### What is expected
Reproduce the items below verbatim, beginning at the line that contains "You are a computer-use agent. The" and ending after the line that contains "pyautogui.click(x=1082, y=461)".

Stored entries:
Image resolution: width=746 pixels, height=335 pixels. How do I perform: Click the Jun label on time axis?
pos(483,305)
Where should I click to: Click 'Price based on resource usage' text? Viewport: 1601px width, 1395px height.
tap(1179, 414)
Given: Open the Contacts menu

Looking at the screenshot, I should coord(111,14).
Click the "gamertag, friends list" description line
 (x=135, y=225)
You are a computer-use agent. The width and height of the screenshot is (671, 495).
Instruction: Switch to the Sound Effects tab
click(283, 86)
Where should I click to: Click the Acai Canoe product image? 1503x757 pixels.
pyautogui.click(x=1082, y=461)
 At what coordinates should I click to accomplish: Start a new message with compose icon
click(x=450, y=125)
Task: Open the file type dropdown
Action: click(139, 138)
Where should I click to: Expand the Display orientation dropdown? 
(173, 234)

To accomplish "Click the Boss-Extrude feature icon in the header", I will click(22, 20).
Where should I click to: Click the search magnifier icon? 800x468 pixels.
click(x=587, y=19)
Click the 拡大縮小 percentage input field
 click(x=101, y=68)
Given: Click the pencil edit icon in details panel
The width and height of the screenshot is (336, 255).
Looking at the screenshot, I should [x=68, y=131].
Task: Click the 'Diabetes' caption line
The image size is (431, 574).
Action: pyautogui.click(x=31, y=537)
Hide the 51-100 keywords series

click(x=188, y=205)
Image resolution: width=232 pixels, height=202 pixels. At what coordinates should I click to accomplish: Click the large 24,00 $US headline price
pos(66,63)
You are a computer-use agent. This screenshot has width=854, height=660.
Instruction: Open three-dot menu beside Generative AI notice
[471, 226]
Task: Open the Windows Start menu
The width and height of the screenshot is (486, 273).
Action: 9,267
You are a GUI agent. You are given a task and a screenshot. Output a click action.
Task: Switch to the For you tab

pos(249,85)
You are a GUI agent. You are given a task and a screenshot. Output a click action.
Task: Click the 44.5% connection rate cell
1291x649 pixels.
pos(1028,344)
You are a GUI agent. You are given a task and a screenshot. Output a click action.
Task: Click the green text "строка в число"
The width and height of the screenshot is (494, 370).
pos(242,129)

### Solved exercise
You are a computer-use agent. The width and height of the screenshot is (671, 495).
Instruction: Switch to the Sound Effects tab
click(283, 86)
Where should I click to: Click the Acai Canoe product image? 1503x757 pixels.
pyautogui.click(x=1082, y=461)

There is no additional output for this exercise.